Bu durumun yalnız Fransa’ya özgü olmadığını, en yakından bilenler yaşadığımız topraklarda sermayeyi alınteri göz yaşı ve kanlarıyla büyütmekte olan emekçilerdir. İşçi sınıfının farklı kesimleri arasında kardeşçe bir dayanışma ve mücadele ağı örülemezse, bu dayanışma bir eylem birliğine dökülmezse işçi sınıfının sermayeye kölece bağlılığının arttığını ve artacağını görmek için tarih bilgisine ve büyük dürbünlere gerek yoktur, işçi sınıfının en çok sömürülen ve ezilen kesimleri arasında bulunmak bunu görmek için yeter. Ne yazık ki, işçi sınıfının nispeten ayrıcalıklı kesimleri arasında bulunanlar bu gerçeği ancak kendilerini o kesimler arasında buldukları zaman fark etmektedirler. Çünkü, onların kazanılmış haklarına bekçilik yapma iddiasıyla saltanat süren sendika bürokratları ve onlara bel bağlayan reformistler işçi sınıfının bu kesimlerinin gözlerini bağlamaktadır. Bu göz bağları kısmi ayrıcalıklarla örülmüş göz bağlarıdır. Ne yazık ki işçiler bu gerçeği reformistlerin ve sendika bürokratlarının gözlerine bağladıkları bağlardan «kurtulurken», yani ellerindeki kazanılmış haklardan mahrum oldukları zaman görebilmektedirler. Komünistlerin görevi ise, işçi sınıfının bu kesimlerine bu siyasi gerçekleri önceden gösterebilmektir. Bu siyasi gerçeklerin başında, söz konusu edilen kazanılmış hakların nasıl kazanılmış olduğu gelir. Bu haklar daha önce zorlu sınıf mücadeleleriyle kazanılmıştır, bu nedenle de ancak aynı biçimde korunabilir. Sınıf mücadelesiyle kazanılmış hakların, burjuvaziyle pazarlık konusu edilerek korunmasına çalışılması ise düpedüz bu hakların gaspedilmesi anlamına gelir.

— Yapılacak iş —
Kazanılmış hakların sınıf mücadelesiyle korunmasını anlatan yukarıdaki metni baştan sona, tek harfini bile değiştirmeden yeniden yazar mısın?

— Sağlanan bilgiler —
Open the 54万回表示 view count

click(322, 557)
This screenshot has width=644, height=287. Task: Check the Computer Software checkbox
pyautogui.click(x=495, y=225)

— Görev sonucu —
Bu durumun yalnız Fransa’ya özgü olmadığını, en yakından bilenler yaşadığımız topraklarda sermayeyi alınteri göz yaşı ve kanlarıyla büyütmekte olan emekçilerdir. İşçi sınıfının farklı kesimleri arasında kardeşçe bir dayanışma ve mücadele ağı örülemezse, bu dayanışma bir eylem birliğine dökülmezse işçi sınıfının sermayeye kölece bağlılığının arttığını ve artacağını görmek için tarih bilgisine ve büyük dürbünlere gerek yoktur, işçi sınıfının en çok sömürülen ve ezilen kesimleri arasında bulunmak bunu görmek için yeter. Ne yazık ki, işçi sınıfının nispeten ayrıcalıklı kesimleri arasında bulunanlar bu gerçeği ancak kendilerini o kesimler arasında buldukları zaman fark etmektedirler. Çünkü, onların kazanılmış haklarına bekçilik yapma iddiasıyla saltanat süren sendika bürokratları ve onlara bel bağlayan reformistler işçi sınıfının bu kesimlerinin gözlerini bağlamaktadır. Bu göz bağları kısmi ayrıcalıklarla örülmüş göz bağlarıdır. Ne yazık ki işçiler bu gerçeği reformistlerin ve sendika bürokratlarının gözlerine bağladıkları bağlardan «kurtulurken», yani ellerindeki kazanılmış haklardan mahrum oldukları zaman görebilmektedirler. Komünistlerin görevi ise, işçi sınıfının bu kesimlerine bu siyasi gerçekleri önceden gösterebilmektir. Bu siyasi gerçeklerin başında, söz konusu edilen kazanılmış hakların nasıl kazanılmış olduğu gelir. Bu haklar daha önce zorlu sınıf mücadeleleriyle kazanılmıştır, bu nedenle de ancak aynı biçimde korunabilir. Sınıf mücadelesiyle kazanılmış hakların, burjuvaziyle pazarlık konusu edilerek korunmasına çalışılması ise düpedüz bu hakların gaspedilmesi anlamına gelir.